The women always report the burglaries to the police so that they can put in insurance claims but they always neglect to mention that the burglar bedded them after robbing them. They enjoy the sex so much that they don’t want to have to make awkward explanations to their husbands, and they’re so filled with admiration for the burglar’s prowess between the sheets that they don’t want him caught. After all, if he remains at large he might burgle them again and they’d be delighted by that.

To make sure the burglar doesn’t get caught the women give wildly inaccurate and conflicting descriptions of him. The police are baffled. Insurance investigator Judy Martin (Diane Keen) is worried. She might lose her job if the burglar cannot be caught.


Then an American actress named Jezebel, whose film career is going down the spout, decides that a publicity stunt might help. A phoney insurance claim might help as well. She claims, quite falsely, that she is the latest burglary victim but to garner extra publicity she claims that the cat burglar raped her. Seven times.

Grant Henry is outraged. He has certainly had sex with all his burglary victims but the women were always keen. He has never raped anybody. He decides to pay Jezebel back by actually burglarising her hotel room, and by seducing her. Of course in the interests of poetic justice he has to have sex with her seven times. Jezebel has a wonderful time but our cat burglar is a physical wreck after such a hectic night.

Judy Martin was suspicious of Jezebel’s claims right from the start. She’s starting to put two and two together.


Judy comes up with a plan to catch the burglar and there are a few little twists towards the end.

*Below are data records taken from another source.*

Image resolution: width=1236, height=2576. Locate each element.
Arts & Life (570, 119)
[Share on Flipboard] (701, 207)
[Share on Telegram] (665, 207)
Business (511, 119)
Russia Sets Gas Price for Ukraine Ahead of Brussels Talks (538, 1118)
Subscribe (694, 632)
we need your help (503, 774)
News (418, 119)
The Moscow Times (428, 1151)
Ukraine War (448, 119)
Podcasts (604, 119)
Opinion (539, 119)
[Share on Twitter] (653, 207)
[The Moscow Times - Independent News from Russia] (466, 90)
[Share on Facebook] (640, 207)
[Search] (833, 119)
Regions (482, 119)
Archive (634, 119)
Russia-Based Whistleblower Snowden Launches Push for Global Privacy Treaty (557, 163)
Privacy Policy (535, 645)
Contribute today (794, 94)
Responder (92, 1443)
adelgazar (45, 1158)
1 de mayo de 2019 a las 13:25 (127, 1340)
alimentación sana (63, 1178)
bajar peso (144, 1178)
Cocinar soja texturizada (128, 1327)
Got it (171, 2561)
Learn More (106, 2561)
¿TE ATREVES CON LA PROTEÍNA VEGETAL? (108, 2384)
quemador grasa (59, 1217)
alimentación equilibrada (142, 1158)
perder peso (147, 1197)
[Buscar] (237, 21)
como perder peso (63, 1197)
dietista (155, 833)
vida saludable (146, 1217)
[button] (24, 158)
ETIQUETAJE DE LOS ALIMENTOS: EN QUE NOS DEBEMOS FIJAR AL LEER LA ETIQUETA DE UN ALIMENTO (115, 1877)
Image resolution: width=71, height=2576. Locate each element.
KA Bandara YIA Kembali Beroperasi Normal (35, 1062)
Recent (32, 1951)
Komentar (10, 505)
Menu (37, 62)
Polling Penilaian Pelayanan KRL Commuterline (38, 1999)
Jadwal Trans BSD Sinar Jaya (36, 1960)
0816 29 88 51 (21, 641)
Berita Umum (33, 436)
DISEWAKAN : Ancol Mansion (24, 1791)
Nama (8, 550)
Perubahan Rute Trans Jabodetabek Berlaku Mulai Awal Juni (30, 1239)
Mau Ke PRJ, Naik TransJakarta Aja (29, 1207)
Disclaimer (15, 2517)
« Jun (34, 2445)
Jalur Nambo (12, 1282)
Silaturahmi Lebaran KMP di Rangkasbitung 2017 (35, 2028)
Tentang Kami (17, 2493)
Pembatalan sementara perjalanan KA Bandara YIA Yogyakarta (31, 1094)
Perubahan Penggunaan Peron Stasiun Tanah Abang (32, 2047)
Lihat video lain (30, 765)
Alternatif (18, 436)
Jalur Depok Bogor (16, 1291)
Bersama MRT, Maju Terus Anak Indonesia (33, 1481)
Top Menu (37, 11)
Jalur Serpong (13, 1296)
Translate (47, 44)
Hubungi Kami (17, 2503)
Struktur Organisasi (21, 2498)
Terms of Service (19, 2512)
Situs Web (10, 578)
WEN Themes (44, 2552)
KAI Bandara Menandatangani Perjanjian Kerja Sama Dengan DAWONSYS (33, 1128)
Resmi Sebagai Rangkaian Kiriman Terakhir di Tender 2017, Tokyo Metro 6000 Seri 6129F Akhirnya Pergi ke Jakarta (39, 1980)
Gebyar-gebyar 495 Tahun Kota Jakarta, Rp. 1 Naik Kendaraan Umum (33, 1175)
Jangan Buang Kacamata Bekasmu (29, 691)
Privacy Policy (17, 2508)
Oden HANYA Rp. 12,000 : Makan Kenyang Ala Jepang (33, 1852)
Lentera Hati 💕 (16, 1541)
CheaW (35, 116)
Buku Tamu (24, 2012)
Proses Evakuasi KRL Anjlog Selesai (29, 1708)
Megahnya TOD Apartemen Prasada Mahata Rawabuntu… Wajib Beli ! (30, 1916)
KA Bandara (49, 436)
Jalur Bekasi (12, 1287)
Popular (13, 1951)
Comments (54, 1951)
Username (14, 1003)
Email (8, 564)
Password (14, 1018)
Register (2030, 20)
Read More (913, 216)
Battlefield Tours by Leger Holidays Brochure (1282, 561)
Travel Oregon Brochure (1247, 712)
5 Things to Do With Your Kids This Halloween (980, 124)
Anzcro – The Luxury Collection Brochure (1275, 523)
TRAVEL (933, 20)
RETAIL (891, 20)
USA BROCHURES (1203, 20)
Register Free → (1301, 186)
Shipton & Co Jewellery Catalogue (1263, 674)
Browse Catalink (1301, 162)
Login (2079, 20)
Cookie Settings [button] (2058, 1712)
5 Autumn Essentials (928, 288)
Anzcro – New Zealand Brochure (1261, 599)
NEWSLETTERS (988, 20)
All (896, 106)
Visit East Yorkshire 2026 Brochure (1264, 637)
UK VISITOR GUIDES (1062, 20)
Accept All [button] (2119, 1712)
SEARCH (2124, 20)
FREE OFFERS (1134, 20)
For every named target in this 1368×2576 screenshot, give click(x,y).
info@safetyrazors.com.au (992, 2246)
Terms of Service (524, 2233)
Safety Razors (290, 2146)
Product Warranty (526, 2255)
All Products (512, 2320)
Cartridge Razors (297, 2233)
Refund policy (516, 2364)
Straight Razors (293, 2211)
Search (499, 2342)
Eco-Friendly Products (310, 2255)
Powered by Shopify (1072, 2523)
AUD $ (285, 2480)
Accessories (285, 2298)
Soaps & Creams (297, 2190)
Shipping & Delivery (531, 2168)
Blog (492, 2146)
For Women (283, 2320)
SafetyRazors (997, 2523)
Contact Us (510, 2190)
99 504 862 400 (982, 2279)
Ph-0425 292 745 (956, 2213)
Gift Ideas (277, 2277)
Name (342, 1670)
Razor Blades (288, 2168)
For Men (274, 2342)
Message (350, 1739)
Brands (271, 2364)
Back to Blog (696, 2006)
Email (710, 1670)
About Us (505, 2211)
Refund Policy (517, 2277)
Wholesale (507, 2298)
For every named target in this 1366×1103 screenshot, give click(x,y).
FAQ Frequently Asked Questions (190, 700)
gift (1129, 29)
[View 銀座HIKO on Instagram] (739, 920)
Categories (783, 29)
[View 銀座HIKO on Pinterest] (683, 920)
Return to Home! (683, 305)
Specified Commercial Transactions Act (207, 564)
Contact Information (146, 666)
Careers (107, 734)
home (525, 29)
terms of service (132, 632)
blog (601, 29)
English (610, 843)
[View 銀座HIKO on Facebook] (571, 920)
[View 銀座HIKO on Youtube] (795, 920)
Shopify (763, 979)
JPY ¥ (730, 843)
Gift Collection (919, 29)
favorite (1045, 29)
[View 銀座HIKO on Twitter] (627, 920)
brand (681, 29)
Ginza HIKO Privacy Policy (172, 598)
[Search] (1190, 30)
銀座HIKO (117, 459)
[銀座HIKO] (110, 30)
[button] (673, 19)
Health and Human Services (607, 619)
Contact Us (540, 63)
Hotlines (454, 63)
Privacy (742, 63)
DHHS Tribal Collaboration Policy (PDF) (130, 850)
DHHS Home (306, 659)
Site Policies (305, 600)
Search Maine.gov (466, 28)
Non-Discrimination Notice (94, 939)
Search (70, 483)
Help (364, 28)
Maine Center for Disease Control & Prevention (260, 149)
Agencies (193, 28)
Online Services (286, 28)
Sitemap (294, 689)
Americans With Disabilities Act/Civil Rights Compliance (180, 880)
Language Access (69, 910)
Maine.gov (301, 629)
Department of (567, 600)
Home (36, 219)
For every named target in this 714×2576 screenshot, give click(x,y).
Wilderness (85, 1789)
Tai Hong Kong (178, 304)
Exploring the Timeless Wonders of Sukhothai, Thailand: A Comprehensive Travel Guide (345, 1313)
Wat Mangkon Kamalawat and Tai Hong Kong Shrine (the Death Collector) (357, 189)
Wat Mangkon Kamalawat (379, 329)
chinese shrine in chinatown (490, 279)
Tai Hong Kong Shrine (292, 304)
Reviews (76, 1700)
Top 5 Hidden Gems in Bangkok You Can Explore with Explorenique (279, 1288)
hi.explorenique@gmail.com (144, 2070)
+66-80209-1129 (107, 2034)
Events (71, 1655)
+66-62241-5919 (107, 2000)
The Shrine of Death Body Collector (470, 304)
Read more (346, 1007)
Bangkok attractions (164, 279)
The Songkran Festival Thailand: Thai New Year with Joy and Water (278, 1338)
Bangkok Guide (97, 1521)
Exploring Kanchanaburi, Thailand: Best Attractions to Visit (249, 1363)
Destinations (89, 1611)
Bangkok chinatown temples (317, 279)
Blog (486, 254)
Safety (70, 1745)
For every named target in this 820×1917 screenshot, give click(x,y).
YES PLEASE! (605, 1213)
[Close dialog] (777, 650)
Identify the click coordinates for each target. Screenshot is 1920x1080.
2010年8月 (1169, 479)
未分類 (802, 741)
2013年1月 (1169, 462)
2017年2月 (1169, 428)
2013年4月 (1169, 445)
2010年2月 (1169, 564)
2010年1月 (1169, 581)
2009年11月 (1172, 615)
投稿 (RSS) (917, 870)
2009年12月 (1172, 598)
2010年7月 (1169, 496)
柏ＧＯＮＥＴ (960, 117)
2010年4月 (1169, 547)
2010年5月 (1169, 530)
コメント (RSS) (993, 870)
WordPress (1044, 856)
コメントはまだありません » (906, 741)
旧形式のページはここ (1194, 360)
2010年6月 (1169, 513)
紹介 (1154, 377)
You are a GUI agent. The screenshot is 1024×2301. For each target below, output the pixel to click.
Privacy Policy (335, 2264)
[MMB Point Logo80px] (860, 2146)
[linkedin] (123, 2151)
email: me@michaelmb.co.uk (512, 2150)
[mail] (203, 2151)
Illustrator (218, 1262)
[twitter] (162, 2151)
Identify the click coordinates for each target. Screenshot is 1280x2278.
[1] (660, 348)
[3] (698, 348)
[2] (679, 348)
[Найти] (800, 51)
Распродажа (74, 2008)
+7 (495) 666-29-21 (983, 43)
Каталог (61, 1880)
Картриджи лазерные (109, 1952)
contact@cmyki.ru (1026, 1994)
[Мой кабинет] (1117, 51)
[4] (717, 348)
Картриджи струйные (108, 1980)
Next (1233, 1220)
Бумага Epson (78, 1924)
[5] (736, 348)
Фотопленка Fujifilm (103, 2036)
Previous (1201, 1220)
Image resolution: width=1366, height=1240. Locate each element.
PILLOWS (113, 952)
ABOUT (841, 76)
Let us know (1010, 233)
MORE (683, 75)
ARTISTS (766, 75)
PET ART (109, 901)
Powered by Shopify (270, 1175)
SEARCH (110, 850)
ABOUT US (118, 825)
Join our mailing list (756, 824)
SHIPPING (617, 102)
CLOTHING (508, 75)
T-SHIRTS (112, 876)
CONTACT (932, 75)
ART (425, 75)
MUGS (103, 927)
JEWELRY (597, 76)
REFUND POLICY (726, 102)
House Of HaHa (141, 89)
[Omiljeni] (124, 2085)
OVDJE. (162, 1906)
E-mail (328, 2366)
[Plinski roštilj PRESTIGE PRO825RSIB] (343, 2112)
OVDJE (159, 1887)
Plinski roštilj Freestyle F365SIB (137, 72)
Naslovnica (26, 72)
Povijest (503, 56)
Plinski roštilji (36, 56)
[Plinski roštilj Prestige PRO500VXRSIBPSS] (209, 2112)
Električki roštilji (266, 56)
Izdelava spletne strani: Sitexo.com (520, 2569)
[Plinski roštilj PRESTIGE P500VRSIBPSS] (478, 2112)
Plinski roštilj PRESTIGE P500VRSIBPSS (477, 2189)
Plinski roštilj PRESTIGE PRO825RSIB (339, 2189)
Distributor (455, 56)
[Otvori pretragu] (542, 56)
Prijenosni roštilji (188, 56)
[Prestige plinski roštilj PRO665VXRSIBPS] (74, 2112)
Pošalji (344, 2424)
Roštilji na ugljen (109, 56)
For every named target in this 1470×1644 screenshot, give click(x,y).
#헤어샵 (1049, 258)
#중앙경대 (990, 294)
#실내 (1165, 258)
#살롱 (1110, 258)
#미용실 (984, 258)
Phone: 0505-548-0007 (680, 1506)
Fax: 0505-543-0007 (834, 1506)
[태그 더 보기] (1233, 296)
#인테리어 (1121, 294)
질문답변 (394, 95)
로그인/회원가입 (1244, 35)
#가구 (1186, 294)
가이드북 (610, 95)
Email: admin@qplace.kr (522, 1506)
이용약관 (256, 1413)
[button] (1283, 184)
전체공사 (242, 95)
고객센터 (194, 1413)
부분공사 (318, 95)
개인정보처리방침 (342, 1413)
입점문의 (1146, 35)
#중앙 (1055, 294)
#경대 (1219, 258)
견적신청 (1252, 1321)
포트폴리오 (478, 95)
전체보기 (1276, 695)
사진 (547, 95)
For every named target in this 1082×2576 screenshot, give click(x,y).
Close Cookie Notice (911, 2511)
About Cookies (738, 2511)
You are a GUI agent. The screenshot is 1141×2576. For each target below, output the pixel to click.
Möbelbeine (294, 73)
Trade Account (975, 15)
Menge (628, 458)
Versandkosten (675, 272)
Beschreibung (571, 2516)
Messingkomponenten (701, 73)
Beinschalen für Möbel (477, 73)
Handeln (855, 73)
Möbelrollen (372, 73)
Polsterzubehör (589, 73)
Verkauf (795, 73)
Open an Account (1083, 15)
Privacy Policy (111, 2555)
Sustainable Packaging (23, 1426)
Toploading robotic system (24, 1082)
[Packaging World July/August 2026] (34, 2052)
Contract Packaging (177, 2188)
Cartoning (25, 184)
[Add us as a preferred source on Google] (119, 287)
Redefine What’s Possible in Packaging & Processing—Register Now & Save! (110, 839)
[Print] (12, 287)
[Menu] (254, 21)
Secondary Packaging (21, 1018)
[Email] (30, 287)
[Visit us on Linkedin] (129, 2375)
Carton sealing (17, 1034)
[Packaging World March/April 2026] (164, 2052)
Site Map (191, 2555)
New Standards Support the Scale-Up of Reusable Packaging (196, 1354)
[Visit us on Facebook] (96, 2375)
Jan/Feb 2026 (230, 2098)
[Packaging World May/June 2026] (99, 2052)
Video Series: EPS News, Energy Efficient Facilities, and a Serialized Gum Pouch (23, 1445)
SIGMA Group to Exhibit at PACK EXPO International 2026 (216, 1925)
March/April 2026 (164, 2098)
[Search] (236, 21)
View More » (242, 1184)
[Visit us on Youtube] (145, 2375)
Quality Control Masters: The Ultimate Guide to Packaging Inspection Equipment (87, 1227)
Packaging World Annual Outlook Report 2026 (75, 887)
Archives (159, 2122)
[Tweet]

This movie has a slightly more substantial plot than you’d find in one of the Confessions movies. Those involved in the production wanted to make a sex comedy but they wanted it to be a real movie as well.

The 1970s British sex comedies were despised by critics at the time and to a large extent are still despised although in the last few years they have begun to attract a cult following. These movies need to be put in historical context. In the 70s the British film industry was a walking corpse. Over the course of the 60s cinema attendances had collapsed. At the end of the 60s the American money that had kept the industry afloat was withdrawn.


Making movies in Britain became almost impossible. Film companies went broke. By 1976 Hammer withdrew from film production in despair. In the early 70s the wave of sex comedies was almost the only thing keeping some semblance of life going in the industry. These movies ensured that at least some studios would keep going, that film crews would get some work and at least some cinemas could remain open.

The British sex comedies of the early 70s are interesting because producers were only prepared to go so far. These movies included plenty of frontal nudity and plenty of simulated sex but they’re not overly steamy. And combining sex with comedy made the sex seem less threatening. Producers were aware of the need to tread carefully. They were making movies for the mainstream market. They were not making ultra low budget backyard productions. So the sex comedies from 1970 to 1974 do pull their punches when it comes to the sex.


The Sex Thief
was marginally more ambitious than most sex comedies. This is more of a lighthearted sexy crime thriller than a pure sex comedy. It is quite amusing but the focus remains on the actual plot. It’s not a sex film as such.

In The Sex Thief there’s frontal nudity and sex scenes but they do actually serve a purpose in plot terms. It’s a movie that doesn’t want to be seen as celebrating eroticism for its own sake.

The Sex Thief is fascinating as an example of the kinds of movies that British film-makers were making at the time in a desperate attempt to find ways to persuade people to tear themselves away from their TV sets and go to the cinema. It does have some funny moments and as a lightweight romp of a crime thriller it’s fairly entertaining. If you don’t set your expectations too high and accept it for what it is it’s recommended.